There is one spitter who stands out from the rest and is more despicable than his/her fellow expectorators - the visitor from another country. It is heartbreaking to see someone who came here to enjoy our Land of Opportunity only to spit on it like nothing. When you see this we don't recommend that you say anything because you could end up being the next target. Yvonne will try and catch the person's eye and with all her might look down at the disgusting glob and then quickly look up again at its owner's eyes with great sorrow. She is convinced that her subtle protest makes people think before they spit the next time. I don't know about that. I'll sometimes throw them a dirty look. I don't say anything because they've already spat and some of them look kind of crazy.

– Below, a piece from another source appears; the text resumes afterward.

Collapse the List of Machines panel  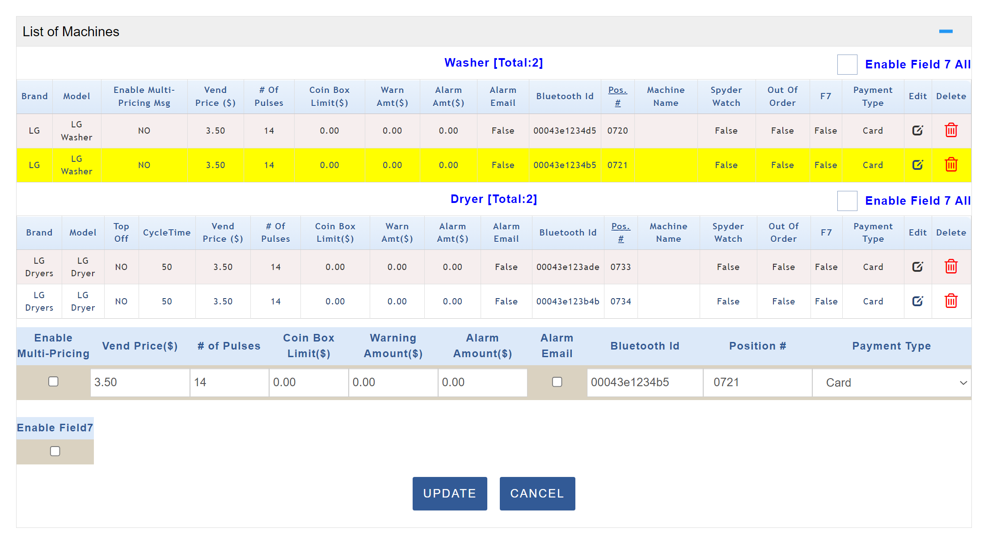pyautogui.click(x=946, y=32)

Many men spit because they think they have the hormonal right to show off their aim. Excuse us for being a little disgusting but beware of the the man who has just spit and wants to kiss you. You see where we're going? You need a map? Ladies invite your gentlemen friends to wash their hands and take a swig of that mouthwash that should always be readily available in your bathroom. Maybe you can help him kick this habit by starting up a little conversation about how you little you think of men who spit in public. You will know if he's guilty by his posture - send him back to the bathroom.
This hasn't been a very pleasant topic for us today. We love this country and there's no reason why we all can't make it a better place to rest our soles on.